Beten und arbeiten

Beten und arbeiten

Die Prager Benediktinerinnen haben weltliche Berufe und einen Straßenbahnanschluss, aber sie wohnen in einer Oase mit klaren Regeln. Ein Besuch im Kloster

15. 10. 2014 - Text: Corinna AntonText: Corinna Anton; Foto: privat

Hinter der Klostermauer wartet die erste Überraschung. Schwester Anežka begrüßt mich in Hose und Bluse, die dunkelblonden Haare sind unbedeckt. Eine Nonne habe ich mir anders vorgestellt, denke ich, während Anežka mir das Zimmer zeigt, in dem ich übernachten werde. Warum die vier Benediktinerinnen ihre Ordenstracht nur zum Gebet tragen, werden sie mir am nächsten Morgen erklären: Es hängt mit der Tradition ihrer Kommunität Venio zusammen, die ihre Anfänge 1926 in München nahm: Die Frauen der Gemeinschaft sind und waren von Beginn an berufstätig und haben sich immer schon selbst finanziert. Zur Arbeit oder zum Einkaufen gehen sie in ziviler Kleidung, der Habit ist allein für Gottesdienst und Gebet reserviert.

Das gilt auch für Anežka und ihre Mitschwestern, die vor sieben Jahren von München nach Prag gingen, um ihre Gemeinschaft als eine Art Außenstelle des Venio-Klosters zu gründen. Ihr Zuhause wurde das Barockareal um die Wallfahrtskirche Maria de Victoria auf dem Weißen Berg (Bílá hora) im Prager Westen.

Der Wecker klingelt um 5.40 Uhr. Zwanzig Minuten später eile ich durch den Garten zur Kapelle. Die Schwestern sind schon da, sie sitzen auf den Bänken links und rechts des kleinen Altars, auf dem eine Kerze leuchtet. Jetzt tragen sie ihre schwarzen Gebetsmäntel und Schleier. Nach einigen Minuten Schweigen beginnt das Morgengebet. Ich frage mich, wo die vierte Schwester ist und bemühe mich, in das tschechische Gebet einzustimmen – aber so klar wie die Stimmen der Nonnen klingt meine in diesen Morgenstunden nicht. Ich muss mich konzentrieren, um in den richtigen Momenten aufzustehen, den Kopf zu senken, mich wieder zu setzen.
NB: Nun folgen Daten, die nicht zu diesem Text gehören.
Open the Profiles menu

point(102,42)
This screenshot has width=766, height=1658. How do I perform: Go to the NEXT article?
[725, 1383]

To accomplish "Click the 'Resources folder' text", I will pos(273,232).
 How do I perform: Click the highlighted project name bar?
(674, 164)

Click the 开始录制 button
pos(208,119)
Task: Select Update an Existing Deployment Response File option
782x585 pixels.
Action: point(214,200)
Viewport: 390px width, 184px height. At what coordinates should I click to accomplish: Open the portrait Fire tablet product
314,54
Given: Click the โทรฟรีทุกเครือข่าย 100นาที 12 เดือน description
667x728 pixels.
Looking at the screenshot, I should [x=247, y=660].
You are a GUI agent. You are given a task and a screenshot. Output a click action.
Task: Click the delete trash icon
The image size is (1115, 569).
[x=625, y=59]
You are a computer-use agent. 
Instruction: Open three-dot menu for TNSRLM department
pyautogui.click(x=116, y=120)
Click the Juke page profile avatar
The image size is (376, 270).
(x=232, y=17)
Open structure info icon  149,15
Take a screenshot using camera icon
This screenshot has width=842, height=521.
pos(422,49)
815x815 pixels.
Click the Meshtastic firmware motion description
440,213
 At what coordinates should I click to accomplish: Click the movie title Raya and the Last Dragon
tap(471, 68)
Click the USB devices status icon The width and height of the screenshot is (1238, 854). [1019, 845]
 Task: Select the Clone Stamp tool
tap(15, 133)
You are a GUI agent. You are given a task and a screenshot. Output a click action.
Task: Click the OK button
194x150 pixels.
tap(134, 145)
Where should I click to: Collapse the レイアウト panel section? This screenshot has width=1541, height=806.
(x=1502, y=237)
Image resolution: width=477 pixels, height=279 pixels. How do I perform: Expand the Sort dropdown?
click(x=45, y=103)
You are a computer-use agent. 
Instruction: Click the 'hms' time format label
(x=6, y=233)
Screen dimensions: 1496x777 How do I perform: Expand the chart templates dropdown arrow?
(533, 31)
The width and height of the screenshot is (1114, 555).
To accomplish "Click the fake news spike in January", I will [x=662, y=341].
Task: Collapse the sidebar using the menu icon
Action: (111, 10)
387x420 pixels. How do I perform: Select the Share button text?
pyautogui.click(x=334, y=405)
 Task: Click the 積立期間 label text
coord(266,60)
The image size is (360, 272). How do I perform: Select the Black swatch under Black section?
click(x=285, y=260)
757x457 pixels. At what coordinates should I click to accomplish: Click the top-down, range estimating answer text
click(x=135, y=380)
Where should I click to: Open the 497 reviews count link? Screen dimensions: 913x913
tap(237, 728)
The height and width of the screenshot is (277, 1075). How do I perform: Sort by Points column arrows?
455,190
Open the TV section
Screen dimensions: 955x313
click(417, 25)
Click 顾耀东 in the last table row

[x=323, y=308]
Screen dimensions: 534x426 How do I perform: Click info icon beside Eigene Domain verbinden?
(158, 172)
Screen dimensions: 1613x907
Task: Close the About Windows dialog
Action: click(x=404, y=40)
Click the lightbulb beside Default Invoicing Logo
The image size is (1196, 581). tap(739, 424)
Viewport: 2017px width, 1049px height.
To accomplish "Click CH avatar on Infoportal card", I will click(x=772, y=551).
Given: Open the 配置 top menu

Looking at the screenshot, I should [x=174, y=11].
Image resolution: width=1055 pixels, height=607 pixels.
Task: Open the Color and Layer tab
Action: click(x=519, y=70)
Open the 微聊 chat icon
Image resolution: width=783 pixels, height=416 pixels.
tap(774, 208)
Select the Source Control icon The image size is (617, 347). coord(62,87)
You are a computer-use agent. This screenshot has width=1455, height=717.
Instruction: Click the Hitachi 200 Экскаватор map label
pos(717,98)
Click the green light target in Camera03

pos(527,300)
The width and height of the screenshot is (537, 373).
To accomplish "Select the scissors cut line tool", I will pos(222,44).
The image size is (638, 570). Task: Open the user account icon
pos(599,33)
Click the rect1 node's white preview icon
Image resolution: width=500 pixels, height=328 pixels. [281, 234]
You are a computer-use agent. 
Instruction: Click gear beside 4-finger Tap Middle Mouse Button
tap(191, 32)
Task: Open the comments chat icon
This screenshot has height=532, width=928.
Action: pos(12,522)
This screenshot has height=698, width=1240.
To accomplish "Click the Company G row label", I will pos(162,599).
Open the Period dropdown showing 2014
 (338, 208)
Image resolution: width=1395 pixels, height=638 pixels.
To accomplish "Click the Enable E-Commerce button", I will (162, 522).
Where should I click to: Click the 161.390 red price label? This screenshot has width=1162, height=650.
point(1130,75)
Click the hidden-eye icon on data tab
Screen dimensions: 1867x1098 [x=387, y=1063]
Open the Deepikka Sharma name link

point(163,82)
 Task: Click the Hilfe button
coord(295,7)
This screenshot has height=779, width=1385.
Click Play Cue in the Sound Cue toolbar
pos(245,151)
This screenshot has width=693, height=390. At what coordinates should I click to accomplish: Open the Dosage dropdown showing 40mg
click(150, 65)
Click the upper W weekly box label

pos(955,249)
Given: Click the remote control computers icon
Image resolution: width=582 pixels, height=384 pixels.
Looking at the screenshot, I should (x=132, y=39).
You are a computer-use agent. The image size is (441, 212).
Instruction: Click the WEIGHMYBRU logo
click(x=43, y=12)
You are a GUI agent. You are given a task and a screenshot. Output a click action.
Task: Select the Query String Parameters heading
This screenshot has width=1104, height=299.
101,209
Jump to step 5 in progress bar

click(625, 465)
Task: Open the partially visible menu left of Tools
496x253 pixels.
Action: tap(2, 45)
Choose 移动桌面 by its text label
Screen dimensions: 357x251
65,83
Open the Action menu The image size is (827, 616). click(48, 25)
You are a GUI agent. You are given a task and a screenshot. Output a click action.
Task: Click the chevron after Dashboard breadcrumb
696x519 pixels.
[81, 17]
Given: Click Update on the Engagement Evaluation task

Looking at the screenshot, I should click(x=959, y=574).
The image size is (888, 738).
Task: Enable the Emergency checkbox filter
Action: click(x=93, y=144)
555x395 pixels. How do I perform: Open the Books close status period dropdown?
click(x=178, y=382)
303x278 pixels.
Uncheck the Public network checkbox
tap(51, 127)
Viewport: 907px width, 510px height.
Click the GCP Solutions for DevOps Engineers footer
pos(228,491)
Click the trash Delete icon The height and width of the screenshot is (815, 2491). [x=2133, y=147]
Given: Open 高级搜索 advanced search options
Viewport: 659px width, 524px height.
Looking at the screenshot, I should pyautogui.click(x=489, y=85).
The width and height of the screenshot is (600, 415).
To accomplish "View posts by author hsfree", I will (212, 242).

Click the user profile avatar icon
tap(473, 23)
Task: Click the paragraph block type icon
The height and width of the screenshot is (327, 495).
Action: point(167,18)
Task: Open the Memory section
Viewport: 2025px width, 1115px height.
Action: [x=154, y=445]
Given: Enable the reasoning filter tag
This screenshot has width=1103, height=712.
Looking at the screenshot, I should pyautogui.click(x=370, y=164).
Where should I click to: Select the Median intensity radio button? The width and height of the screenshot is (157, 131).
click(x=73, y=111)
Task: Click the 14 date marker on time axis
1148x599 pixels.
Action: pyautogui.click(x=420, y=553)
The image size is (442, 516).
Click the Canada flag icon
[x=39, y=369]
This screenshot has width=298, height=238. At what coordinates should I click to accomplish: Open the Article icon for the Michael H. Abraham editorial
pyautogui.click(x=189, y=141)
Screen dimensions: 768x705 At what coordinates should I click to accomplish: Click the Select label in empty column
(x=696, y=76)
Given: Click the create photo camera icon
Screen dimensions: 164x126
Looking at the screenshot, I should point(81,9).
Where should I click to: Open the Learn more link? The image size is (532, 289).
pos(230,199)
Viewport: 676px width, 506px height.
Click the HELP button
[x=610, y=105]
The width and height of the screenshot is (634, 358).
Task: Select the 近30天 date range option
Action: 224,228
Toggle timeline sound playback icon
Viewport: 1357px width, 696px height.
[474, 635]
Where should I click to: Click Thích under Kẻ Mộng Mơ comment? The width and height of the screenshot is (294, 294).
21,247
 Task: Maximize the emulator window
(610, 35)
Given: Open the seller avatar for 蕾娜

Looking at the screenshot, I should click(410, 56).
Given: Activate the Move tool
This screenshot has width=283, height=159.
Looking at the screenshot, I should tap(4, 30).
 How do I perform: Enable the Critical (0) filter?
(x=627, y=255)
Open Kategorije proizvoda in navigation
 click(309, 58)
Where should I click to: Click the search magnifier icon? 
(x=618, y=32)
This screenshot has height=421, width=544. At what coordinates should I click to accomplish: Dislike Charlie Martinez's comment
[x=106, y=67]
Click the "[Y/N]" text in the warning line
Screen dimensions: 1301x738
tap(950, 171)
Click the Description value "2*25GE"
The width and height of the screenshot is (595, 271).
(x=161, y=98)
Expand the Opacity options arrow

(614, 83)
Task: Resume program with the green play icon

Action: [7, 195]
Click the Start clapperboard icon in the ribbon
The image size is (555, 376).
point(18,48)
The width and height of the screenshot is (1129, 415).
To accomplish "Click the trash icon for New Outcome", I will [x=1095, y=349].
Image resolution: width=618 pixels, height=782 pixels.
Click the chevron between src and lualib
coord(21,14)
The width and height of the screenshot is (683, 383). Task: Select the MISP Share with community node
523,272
Nach etwa einer halben Stunde verlassen die Schwestern die Kapelle. Am Abend vorher hat mir Anežka gesagt, dass sie zwischen Gebet und Gottesdienst nicht sprechen; ich genieße die Stille, bis die Schwestern sich umgezogen haben. Die Messe findet bei den Benediktinermönchen im Kloster Břevnov statt, wir fahren mit der Straßenbahn. Das Kloster liegt direkt an der Endhaltestelle der Linie 22. Dort warten schon einige Menschen, die zur Arbeit wollen oder noch auf der Suche nach einem Schlafplatz sind, manche mit einer Flasche Bier in der Hand. Die Schwestern sind wieder zivil gekleidet.

Das Gebet verschlafen
An der Haltestelle „Kloster Břevnov“ steigen wir aus. Die Nonnen gehen bei Rot über die Ampeln an der vierspurigen Patočka-Straße und mit schnellen Schritten in Richtung Klosterkirche. Sie nehmen einen vorderen Eingang, weil sie dort ihre Gewänder für die Messe haben. Ich betrete die Kirche durch den Haupteingang. Außer den Schwestern und einer Handvoll Mönchen, die allesamt vorne Platz nehmen, sind etwa ein Dutzend Gläubige gekommen. Auf den hinteren Bänken entdecke ich später Schwester Francesca in Jeans und Pullover. Sie habe verschlafen, wird sie mir nach dem Frühstück erzählen, und sei dann noch schnell zur Messe gerannt. Von ihren Mitschwestern habe sie deswegen keine Rüge zu befürchten, am meisten habe sie sich ohnehin selbst darüber geärgert, dass sie das Morgengebet verschlafen hat, sagt die 41-Jährige, die mit 35 in den Orden eingetreten ist und im Gegensatz zu den anderen drei Frauen noch nicht die Ewige Profess, das unbefristete Ordensgelübde, abgelegt hat.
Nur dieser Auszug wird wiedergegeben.